→ MATERIAL FOR THIS EXERCISE
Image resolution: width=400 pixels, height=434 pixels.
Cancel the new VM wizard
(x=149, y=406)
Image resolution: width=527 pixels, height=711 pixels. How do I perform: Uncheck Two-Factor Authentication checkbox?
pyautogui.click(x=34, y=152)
...
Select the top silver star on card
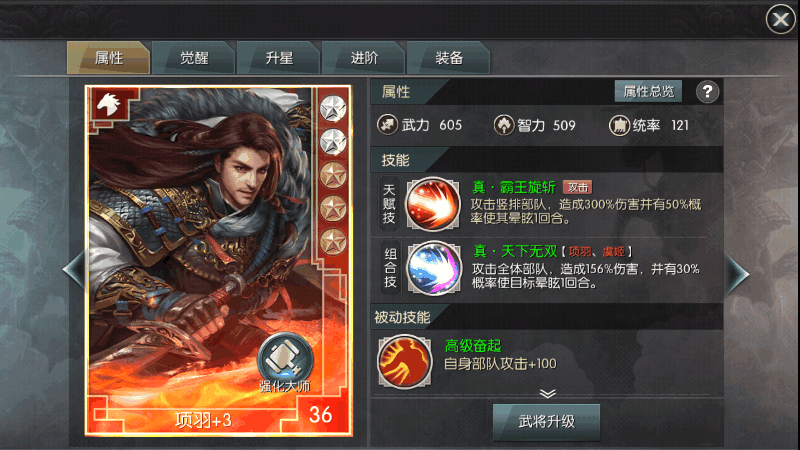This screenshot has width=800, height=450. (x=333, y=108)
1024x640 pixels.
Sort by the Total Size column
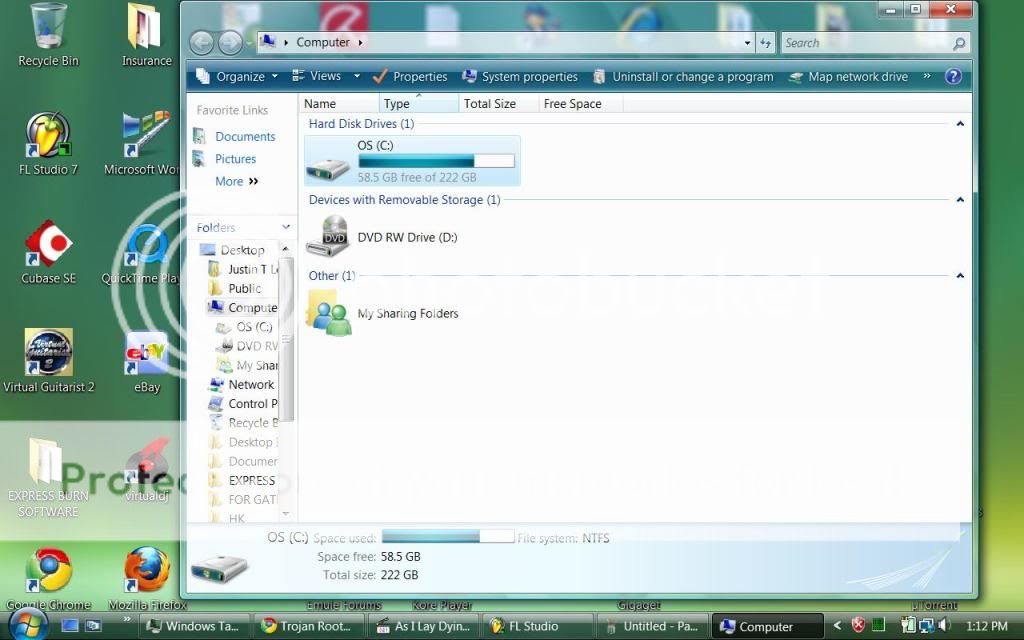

→ WHAT THE TASK ASKS
In the entries above, which lines run from the one with "Select the top silver star on card" up to and including the one with "Sort by the Total Size column"? Write them out exactly, without the pictures.

→ SOLUTION TO THIS EXERCISE
Select the top silver star on card
This screenshot has width=800, height=450. (x=333, y=108)
1024x640 pixels.
Sort by the Total Size column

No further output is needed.